◆ Task prompt:
What lines of the data include the string "field"? Copy them all.

◆ The input:
▬▬▬▬▬▬▬▬▬▬
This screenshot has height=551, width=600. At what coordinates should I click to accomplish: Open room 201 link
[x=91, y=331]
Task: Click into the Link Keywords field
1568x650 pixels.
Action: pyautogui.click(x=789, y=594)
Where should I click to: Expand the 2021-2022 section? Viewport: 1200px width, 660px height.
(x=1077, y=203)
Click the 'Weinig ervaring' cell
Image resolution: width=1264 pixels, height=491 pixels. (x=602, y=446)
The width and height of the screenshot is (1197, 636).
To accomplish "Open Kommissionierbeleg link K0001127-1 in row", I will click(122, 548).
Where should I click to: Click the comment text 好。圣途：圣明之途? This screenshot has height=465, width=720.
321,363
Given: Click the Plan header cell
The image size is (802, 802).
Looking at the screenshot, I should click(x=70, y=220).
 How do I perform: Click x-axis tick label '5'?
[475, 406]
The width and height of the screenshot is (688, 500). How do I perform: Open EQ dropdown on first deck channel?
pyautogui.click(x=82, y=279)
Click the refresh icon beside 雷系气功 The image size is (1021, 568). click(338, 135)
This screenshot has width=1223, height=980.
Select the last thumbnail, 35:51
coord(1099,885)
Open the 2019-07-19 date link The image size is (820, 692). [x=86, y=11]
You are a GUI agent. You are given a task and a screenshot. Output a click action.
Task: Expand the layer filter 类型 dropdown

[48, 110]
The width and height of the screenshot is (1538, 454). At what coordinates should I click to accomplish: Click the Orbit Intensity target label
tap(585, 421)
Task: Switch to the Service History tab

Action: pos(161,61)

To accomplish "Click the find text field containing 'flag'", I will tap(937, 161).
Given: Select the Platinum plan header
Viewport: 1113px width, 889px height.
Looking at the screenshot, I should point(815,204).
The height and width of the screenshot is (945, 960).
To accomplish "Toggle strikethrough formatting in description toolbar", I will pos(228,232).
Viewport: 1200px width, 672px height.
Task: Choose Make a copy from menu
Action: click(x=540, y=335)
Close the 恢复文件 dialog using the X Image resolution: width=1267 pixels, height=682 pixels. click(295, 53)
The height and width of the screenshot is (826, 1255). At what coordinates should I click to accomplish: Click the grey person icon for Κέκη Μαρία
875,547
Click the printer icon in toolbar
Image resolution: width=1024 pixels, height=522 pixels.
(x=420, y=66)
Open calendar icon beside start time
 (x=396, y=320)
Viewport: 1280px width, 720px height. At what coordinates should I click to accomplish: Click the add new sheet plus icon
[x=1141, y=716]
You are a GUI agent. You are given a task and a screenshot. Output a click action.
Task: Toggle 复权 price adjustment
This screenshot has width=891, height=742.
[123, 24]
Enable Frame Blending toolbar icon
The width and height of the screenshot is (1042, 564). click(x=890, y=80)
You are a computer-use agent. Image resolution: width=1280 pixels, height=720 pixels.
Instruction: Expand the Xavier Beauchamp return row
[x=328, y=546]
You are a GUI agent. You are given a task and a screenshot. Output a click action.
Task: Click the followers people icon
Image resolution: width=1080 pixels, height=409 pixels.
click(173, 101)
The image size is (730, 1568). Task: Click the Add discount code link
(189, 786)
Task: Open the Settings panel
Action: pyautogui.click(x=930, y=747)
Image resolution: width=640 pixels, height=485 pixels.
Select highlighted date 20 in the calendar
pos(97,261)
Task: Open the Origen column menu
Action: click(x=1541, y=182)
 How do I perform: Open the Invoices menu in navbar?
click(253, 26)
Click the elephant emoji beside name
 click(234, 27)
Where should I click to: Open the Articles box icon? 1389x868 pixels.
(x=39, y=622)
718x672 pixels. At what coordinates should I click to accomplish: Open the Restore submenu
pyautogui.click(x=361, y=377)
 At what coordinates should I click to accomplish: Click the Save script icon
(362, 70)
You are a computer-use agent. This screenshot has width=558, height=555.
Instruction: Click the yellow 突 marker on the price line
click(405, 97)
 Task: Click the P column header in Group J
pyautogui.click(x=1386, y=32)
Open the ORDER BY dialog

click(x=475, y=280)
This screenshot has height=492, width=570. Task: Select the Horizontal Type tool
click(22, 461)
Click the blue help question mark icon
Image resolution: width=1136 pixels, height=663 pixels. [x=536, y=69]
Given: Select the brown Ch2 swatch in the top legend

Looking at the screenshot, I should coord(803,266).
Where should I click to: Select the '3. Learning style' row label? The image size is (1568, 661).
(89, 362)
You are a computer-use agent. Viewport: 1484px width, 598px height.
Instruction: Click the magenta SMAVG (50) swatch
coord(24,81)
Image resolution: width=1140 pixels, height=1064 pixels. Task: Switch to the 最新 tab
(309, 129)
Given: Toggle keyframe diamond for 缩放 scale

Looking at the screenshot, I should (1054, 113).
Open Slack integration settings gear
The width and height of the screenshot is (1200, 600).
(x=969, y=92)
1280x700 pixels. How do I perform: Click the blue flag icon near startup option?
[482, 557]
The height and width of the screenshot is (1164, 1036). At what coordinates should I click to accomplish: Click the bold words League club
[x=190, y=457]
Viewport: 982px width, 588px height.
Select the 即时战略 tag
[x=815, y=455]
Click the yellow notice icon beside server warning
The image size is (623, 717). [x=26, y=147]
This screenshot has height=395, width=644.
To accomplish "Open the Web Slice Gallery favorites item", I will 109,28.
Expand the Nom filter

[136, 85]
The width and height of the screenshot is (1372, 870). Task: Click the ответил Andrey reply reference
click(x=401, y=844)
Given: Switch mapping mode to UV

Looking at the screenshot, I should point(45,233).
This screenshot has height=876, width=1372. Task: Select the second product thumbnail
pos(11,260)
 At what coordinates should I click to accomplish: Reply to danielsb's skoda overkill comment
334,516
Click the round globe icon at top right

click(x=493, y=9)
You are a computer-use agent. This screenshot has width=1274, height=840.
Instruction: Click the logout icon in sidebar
▬▬▬▬▬▬▬▬▬▬
◆ Response:
Task: Click into the Link Keywords field
To accomplish "Click the find text field containing 'flag'", I will tap(937, 161).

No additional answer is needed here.